Là où nous sommes est le joyau où se reflètent tous les autres joyaux de la trame en réseau
Se réunir et s’asseoir dans la simplicité, la joie et la gratitude
Nous avons souvent tendance à imaginer que nous n’avons pas les bonnes conditions pour la pratique de la méditation. Le décor du quotidien manque de peps, d’exotisme, ou au contraire du dépouillement nécessaire à un temps d’assise. Sous l’effet de l’imagination d’un ailleurs meilleur et plus propice, nous transformons nos résolutions en faux espoirs. Remettre à demain ce que nous pourrions faire tout de suite produit, dans un premier temps, un soulagement mais ne résout pas le problème définitivement car demain arrive vite ! Nous nous faisons alors la promesse que quand nous aurons plus de temps, aux prochaines vacances, quand nous aurons fait tout ce que nous avons à faire alors nous aurons l’esprit plus tranquille pour la pratique.

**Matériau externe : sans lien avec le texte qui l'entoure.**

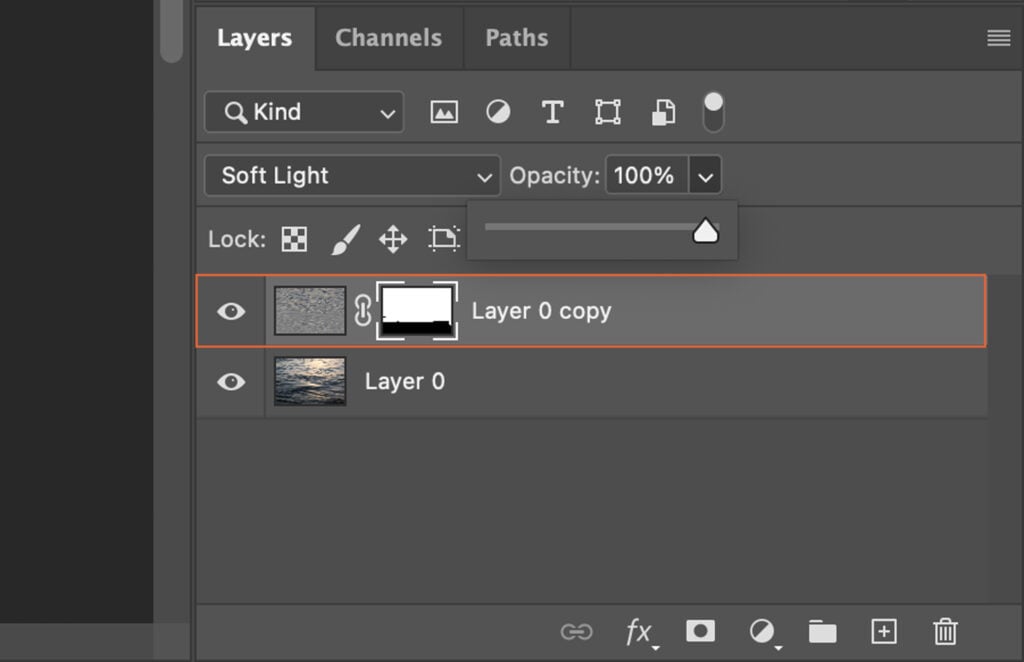The width and height of the screenshot is (1024, 662).
Task: Open the Opacity dropdown arrow
Action: click(x=706, y=175)
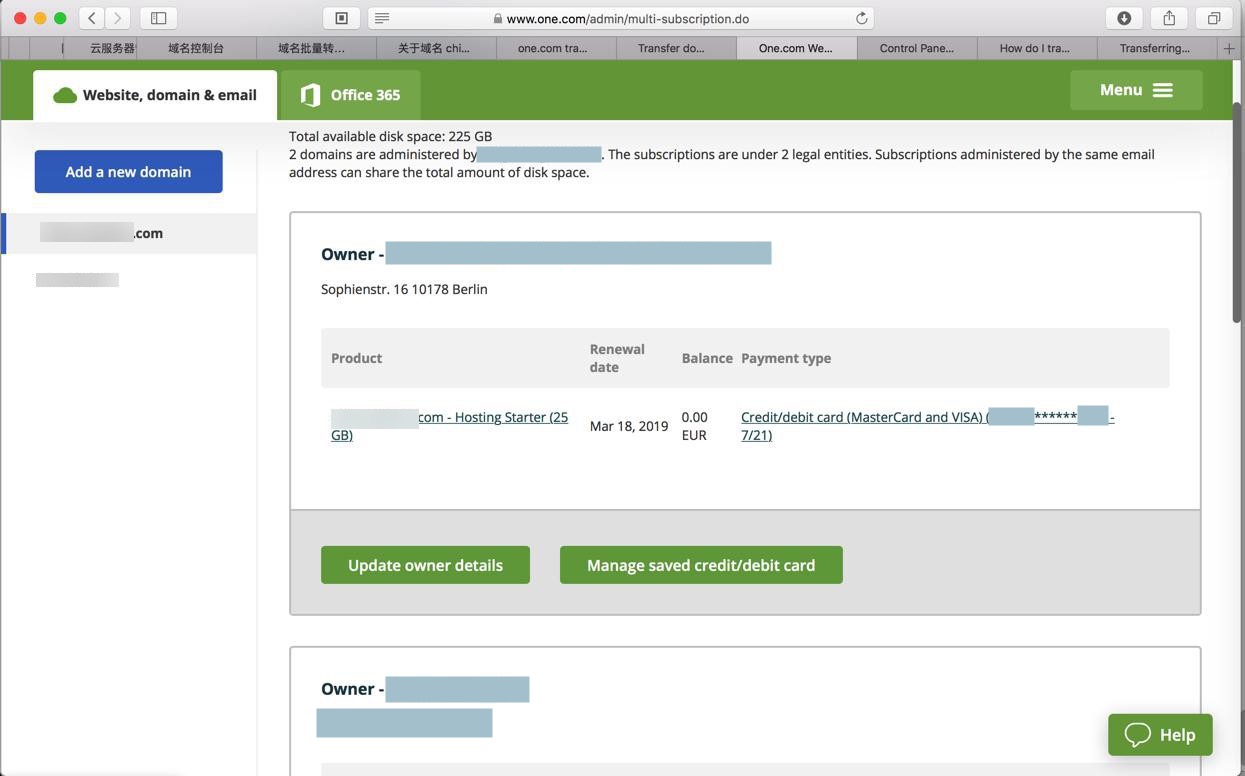Click Manage saved credit/debit card button
Image resolution: width=1245 pixels, height=776 pixels.
[x=701, y=565]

Soyons réaliste, lorsque nous avons du temps pour nous, nous souhaitons le passer avec nos proches ou partir en vacances, ainsi les bonnes conditions ne sont jamais réunies telles que nous les imaginons. Nous devons réussir à intégrer là où nous sommes la pratique et l’enseignement. Pour cela, il suffit non de changer les conditions extérieures ou de se battre contre soi-même mais de changer notre regard.
Les bonnes conditions, nous les avons déjà. La plus essentielle est la précieuse existence humaine douée de capacités et de libertés. Nous avons aussi un minimum de confort matériel : un toit, de quoi manger, et des supports de méditation à foison !Inutile donc d’alourdir notre quotidien par de vaines promesses. Ouvrons les yeux, changeons notre regard et apprécions notre situation. Merci pour l’eau qui coule du robinet, merci pour ces chaussons qui réchauffent mes pieds, merci pour cet ordinateur qui me permet de travailler, merci pour cette nourriture qui maintient mon corps en bonne santé etc.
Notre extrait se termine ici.